Thoughts on testing speech applications

Personally, I feel one area that we did not address overly well in Speech Server is allowing developers to test their speech applications.  Granted, this seems to be missing from many platforms these days but I think in the case of speech applications this is especially important because they can be tricky to test.

First, "testing" is a very broad topic.  There are many types of testing that you can (and should) do on a speech application not limited to the following.

Functionality - This testing basically makes sure your application does not crash and works as designed.  This is what most people think of as "testing" and there are a number of publicly available test frameworks (such as NUnit) that can help you here.

Performance - For speech applications, this means your applications respond in an appropriate amount of time such that users do not feel that the application is slow to respond.  Our tuning tools can help you determine whether this is an issue, but we provide no automated way to do this.

Load - This involves running as many instances of your application as possible and verifying that they work reasonably under high server load.

Long haul - This involves running your application over a long period of time.  We performed long haul testing on Speech Server itself, but you want to make sure your application can handle running 24/7 for a long period of time.

Usability - Are your users able to use the system?  Actually we do provide a mechanism to test this - using the debugger that ships with the Speech Server tools.  The debugger was designed with specific usability testing features.

Globalization - Does your application work properly in other languages and locale?

There are other forms of testing, but I think for speech applications the above are the most useful.  For most companies, performance, load, and long haul testing are performed in pilot runs.  Functionality testing is often performed by the engineers themselves, though larger companies may have test teams.  Globalization testing is often molded into functionality testing.

What would be nice is to have a way to automatically determine whether your changes broke another feature.  This is the way the majority of testing occurs at Microsoft - with automated tests that run regularly.  This automated testing occurred not just for the platform itself, but also for the tools and sample applications that we shipped.

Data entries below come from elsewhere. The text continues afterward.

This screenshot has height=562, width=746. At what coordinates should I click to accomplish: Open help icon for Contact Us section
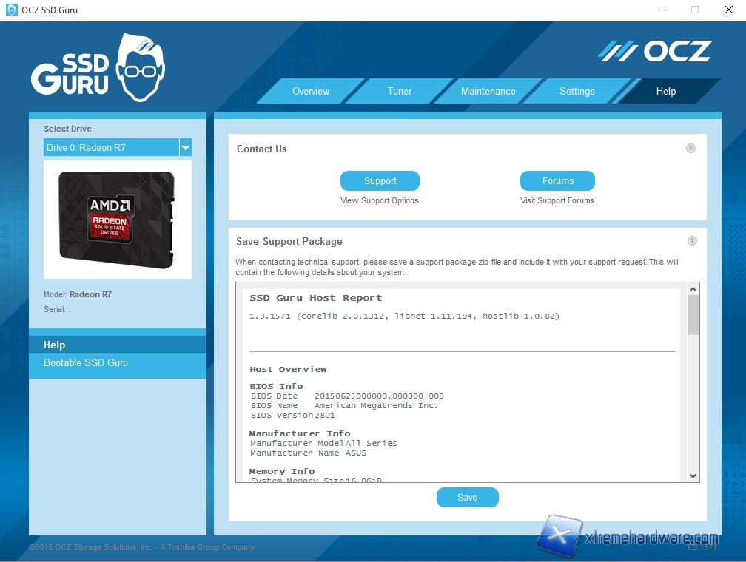[690, 148]
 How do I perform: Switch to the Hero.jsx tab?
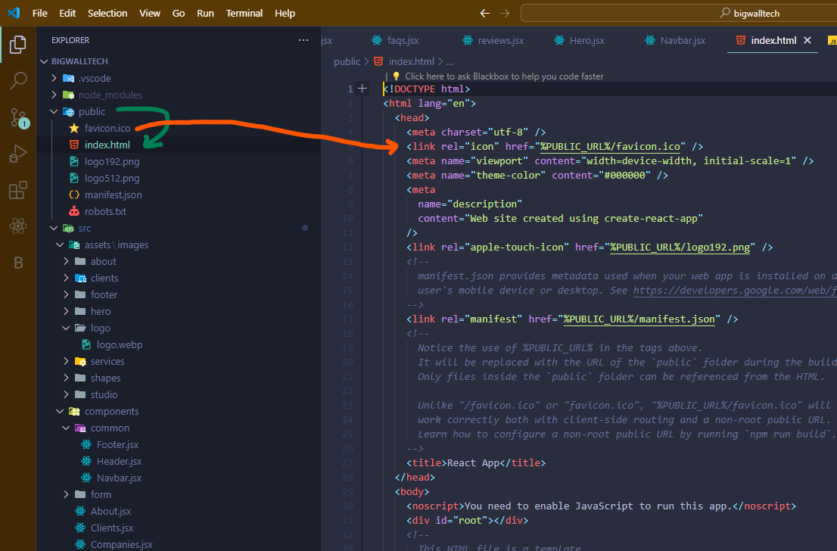coord(587,40)
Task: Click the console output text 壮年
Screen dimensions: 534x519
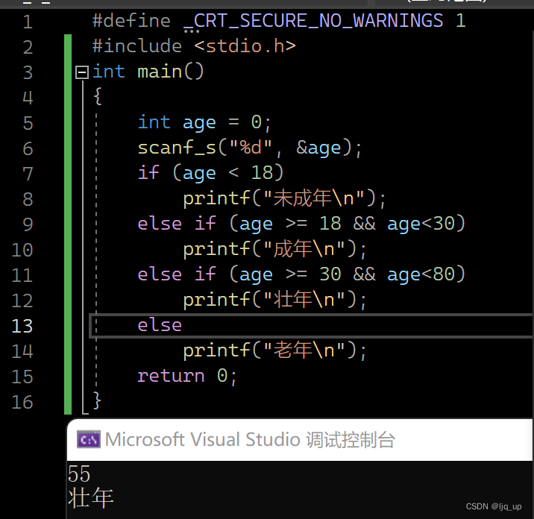Action: point(90,497)
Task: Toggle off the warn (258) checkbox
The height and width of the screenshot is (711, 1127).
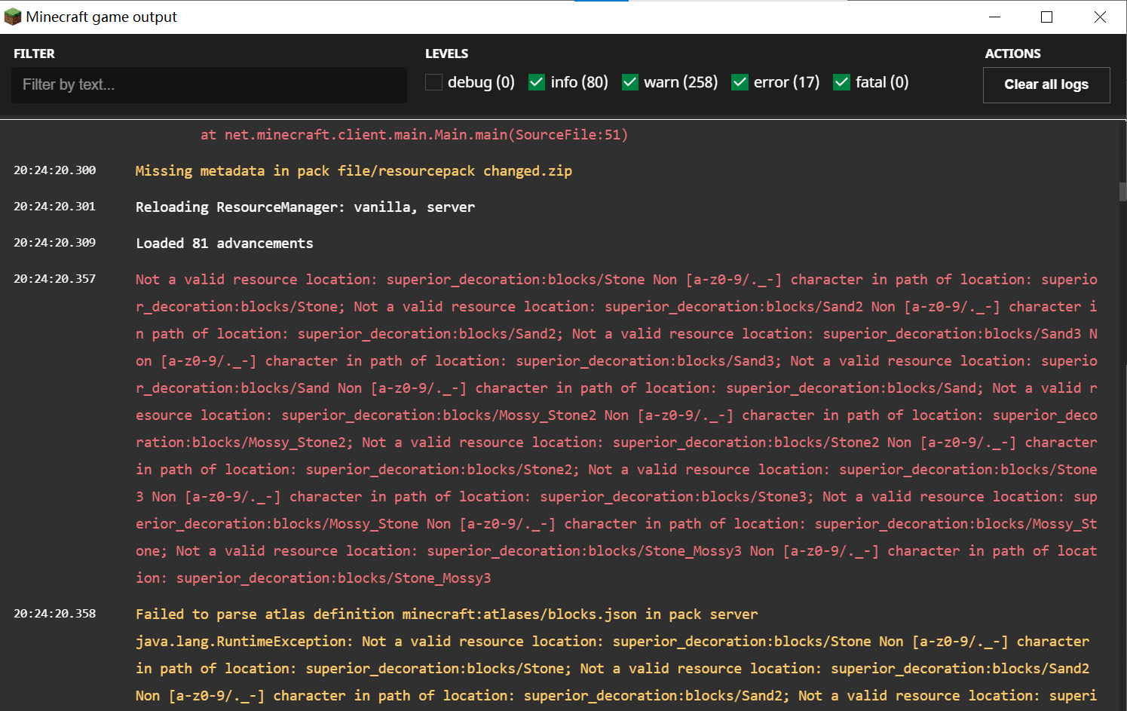Action: (x=630, y=82)
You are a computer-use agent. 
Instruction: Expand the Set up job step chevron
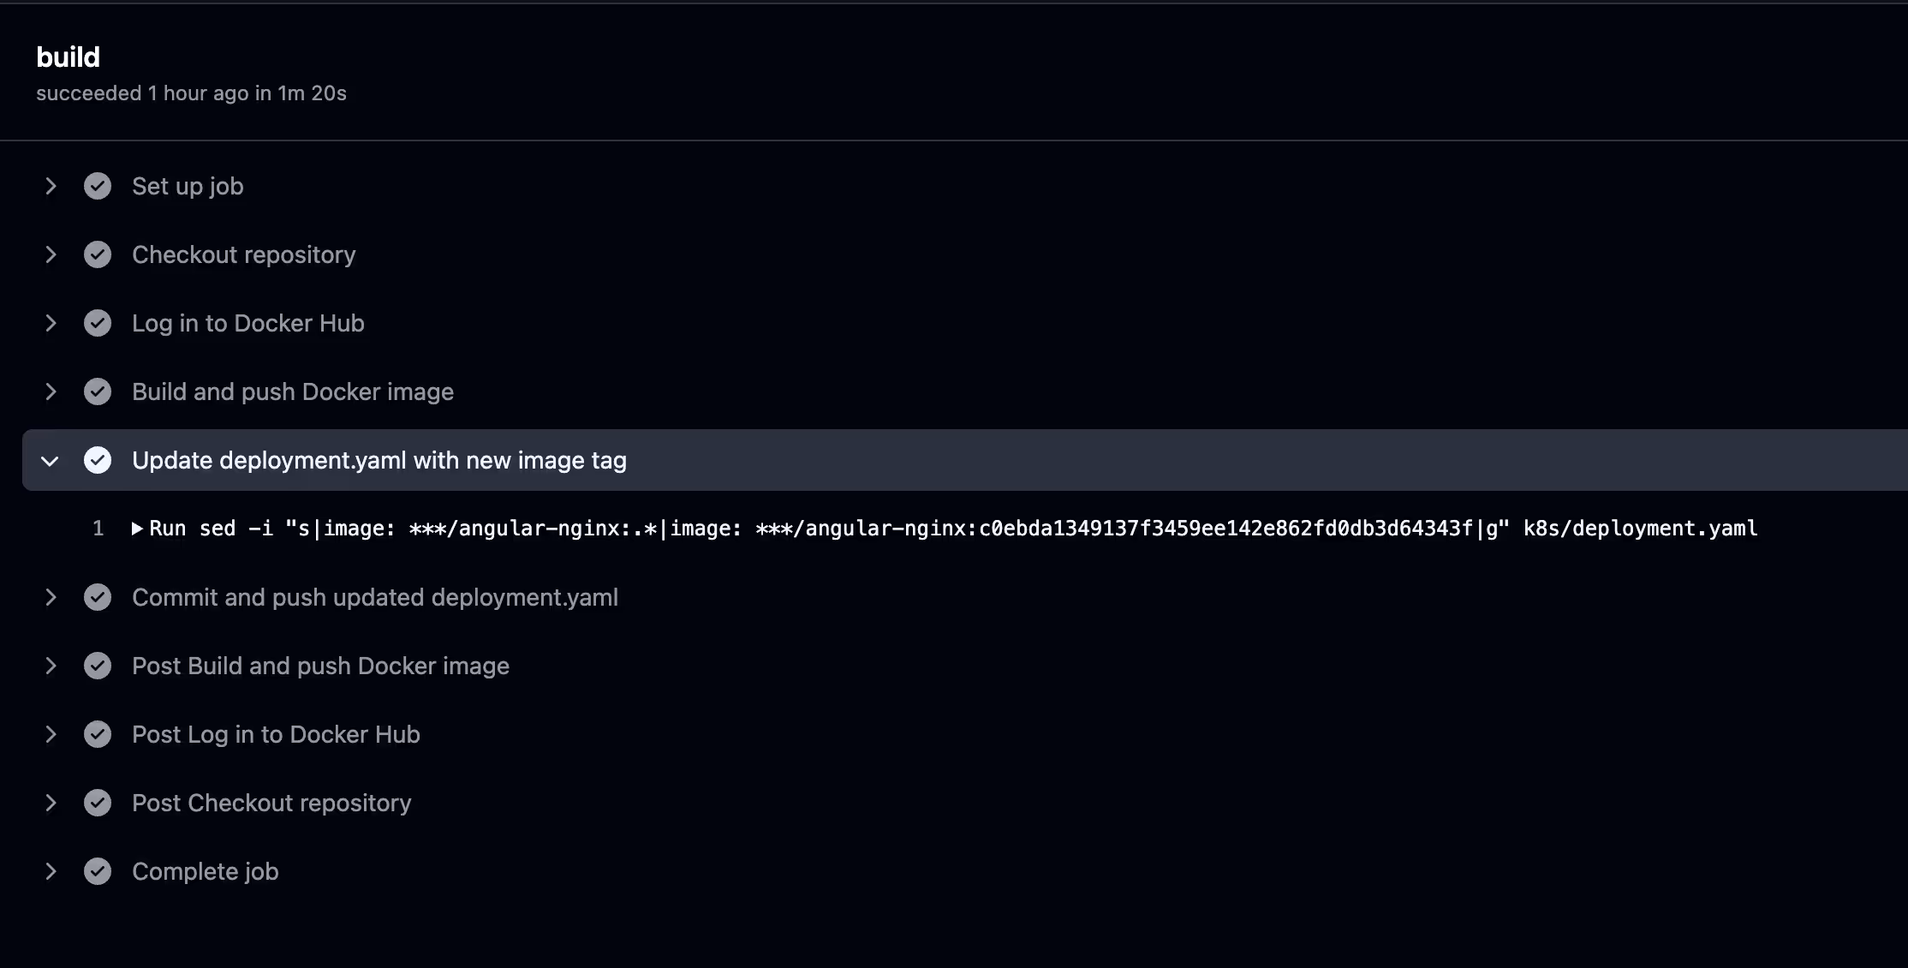pyautogui.click(x=51, y=186)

Within our test and development teams, we had several platforms we could use to test the platform and applications.  Unfortunately none of these will be publically released but I have a pet project to create something separate that I can release here (don't get your hopes up though - chances are I won't be able to finish it).

When we were shipping Speech Server, we tested our sample applications by automating the debugger.  As we had an extensive test framework that automated and verified the debugger, it was easy to expose this to the applications testers.  This worked fine for testing our applications, but breaks down with larger applications that make use of external resources such as databases.  For external users, this is also a difficult approach because it requires automating Visual Studio and the debugger, which are no simple tasks.

The two methods remaining are using UCMA and UCCA. 

UCMA would be very ideal here because we can create multiple connections to the application and therefore test both functionality and stress and performance tests.  Another nice thing about using UCMA to test is that a framework built this way could also test non-speech apps also built using UCMA.  Unfortunately UCMA does not currently have a media stack.  This makes verifying responses sent from the application and sending audio to it exceedingly difficult.

The other option is UCCA.  UCCA does allow us to send and receive media, but we cannot create peer to peer connections.  For Speech Server, we shouldn't need to register our client.  I have not experimented with UCCA in depth, but it would also seem difficult to perform stress testing with it.  Still, when I have time to investigate UCCA I may look into the feasability of this approach.